Underwood, William H.
Born: 1818-02-22 Schoharie County, New York
Died: 1875-09-23 Belleville, Illinois
Flourished: Belleville, Illinois
William H. Underwood, attorney, judge, and politician, was educated in his native New York, attending Schoharie Academy and graduating from Hudson River Seminary before reading law in Albany. He settled permanently in Belleville, Illinois in 1840 and took up the practice of law. In 1841, voters elected Underwood state’s attorney for St. Clair County, and he was re-elected two years later. He represented St. Clair County in the Illinois House of Representatives, 1846 to 1848, and in the Illinois Senate from 1857 to 1864, and again from 1871 to 1872. Underwood served as judge of the Second Judicial Circuit from 1849 to 1855. In 1841, Underwood married Elizabeth Smith and the pair had several children. Early in life Underwood was a Democrat, but began to separate from the party over the Kansas-Nebraska Act, and later in life became a Republican. In religion he was a Presbyterian.

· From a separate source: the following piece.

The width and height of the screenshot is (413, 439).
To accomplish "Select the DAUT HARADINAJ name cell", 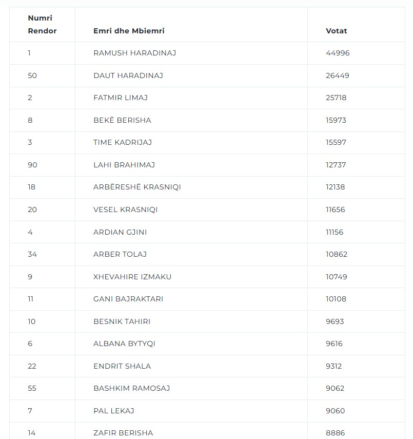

Clara Halbert Needles, “Judge William Henry Underwood, Senator from St. Clair County, 1856-1865 and 1870,” Transactions of the Illinois State Historical Society 36 (1929): 126-34; Alvin Louis Nebelsick, A History of Belleville (Belleville, IL: Township High School and Junior College, [1951?]), 71; History of St. Clair County, Illinois (Philadelphia: Brink, McDonough, 1881), 90, 94; Newton Bateman and Paul Selby, eds., Historical Encyclopedia of Illinois and History of St. Clair County, ed. by A. S. Wilderman and A. A. Wilderman (Chicago: Munsell, 1907), 2:832; Illinois, U.S., Compiled Marriages, 1791-1860, 21 December 1841, St. Clair County (Provo, UT: Ancestry.com Operations, 2004); John Clayton, comp., The Illinois Fact Book and Historical Almanac, 1673-1968 (Carbondale: Southern Illinois University Press, 1970), 215, 221, 222, 223, 225, 229; U.S. Census Office, Seventh Census of the United States (1850), Belleville, St. Clair County, IL, 438; Illinois Weekly State Journal (Springfield), 29 September 1875, 2:1; Alton Weekly Telegraph (IL), 30 September 1875, 1:3; Gravestone, Green Mount Protestant Cemetery, Belleville, IL.